#### DESCRIPTION OF THE TASK:
Omit all pictures and give the records below again exactly as written.

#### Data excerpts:
--------------------

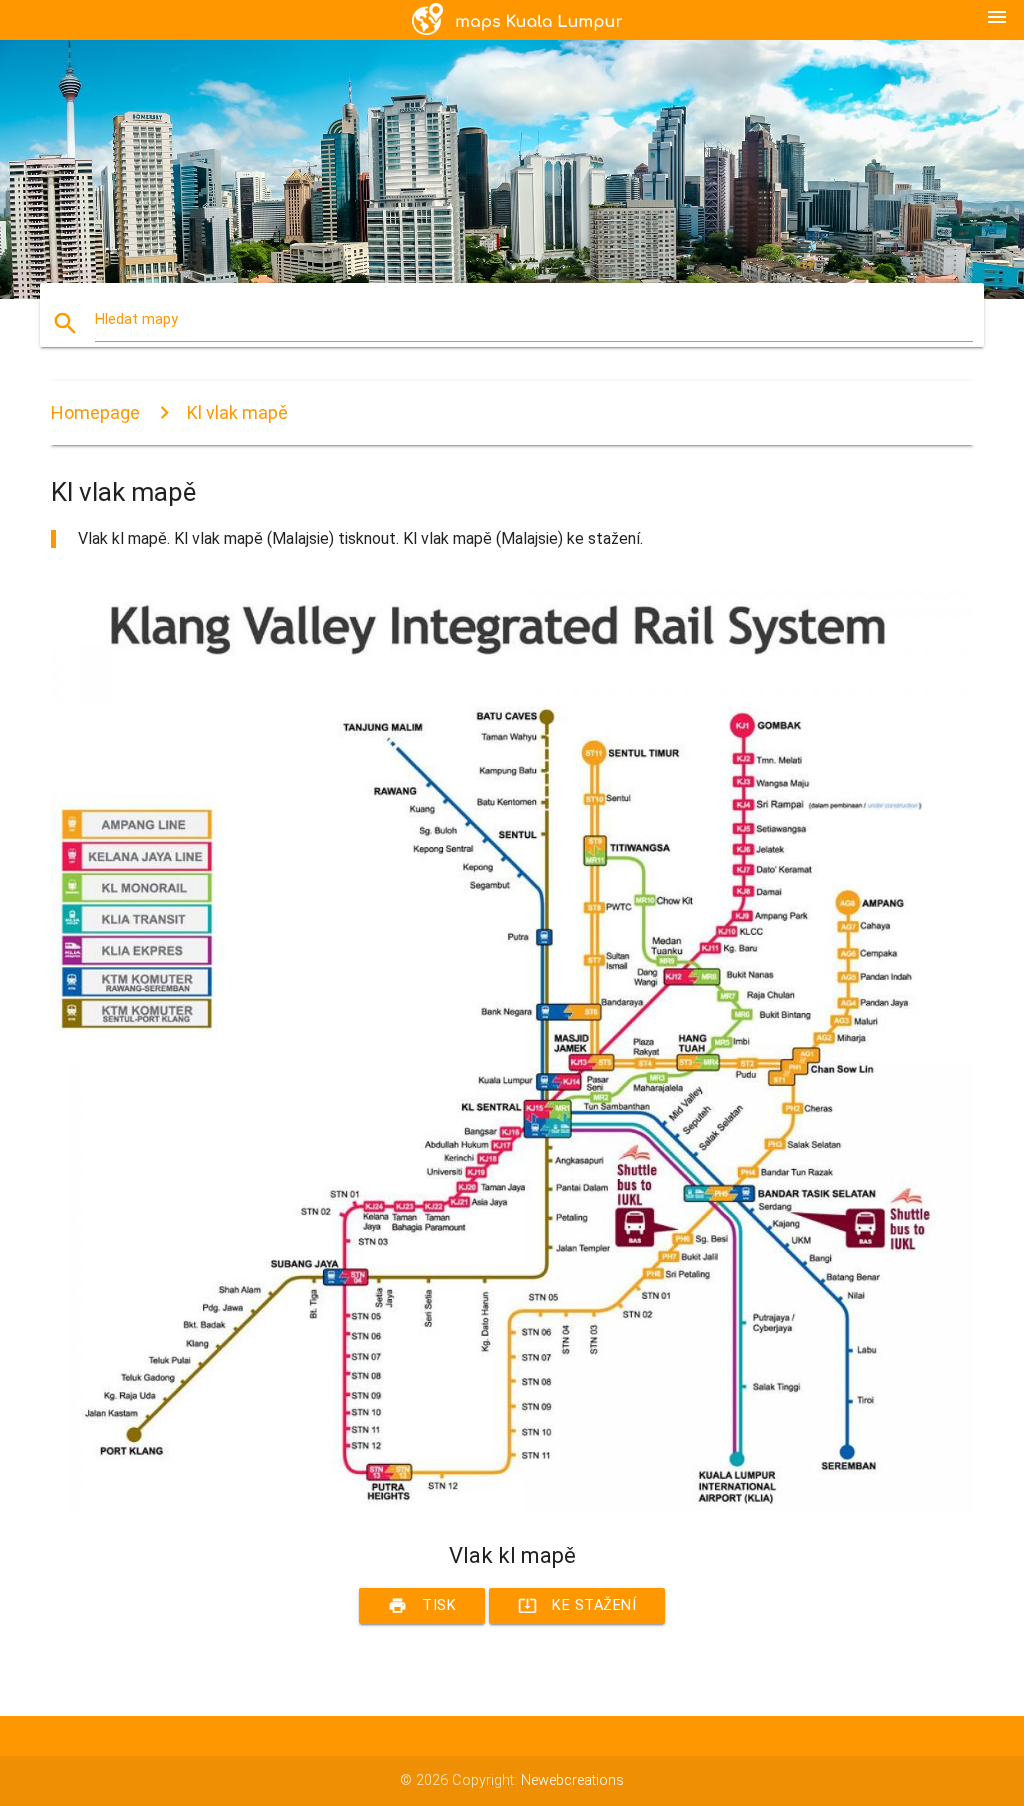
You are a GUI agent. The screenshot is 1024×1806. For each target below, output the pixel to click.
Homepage (95, 412)
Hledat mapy (136, 319)
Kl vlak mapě (237, 412)
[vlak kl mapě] (512, 1506)
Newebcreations (572, 1780)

--------------------

#### REPLY TO THE TASK:
You are a GUI agent. The screenshot is 1024×1806. For each target below, output the pixel to click.
Homepage (95, 412)
Hledat mapy (136, 319)
Kl vlak mapě (237, 412)
[vlak kl mapě] (512, 1506)
Newebcreations (572, 1780)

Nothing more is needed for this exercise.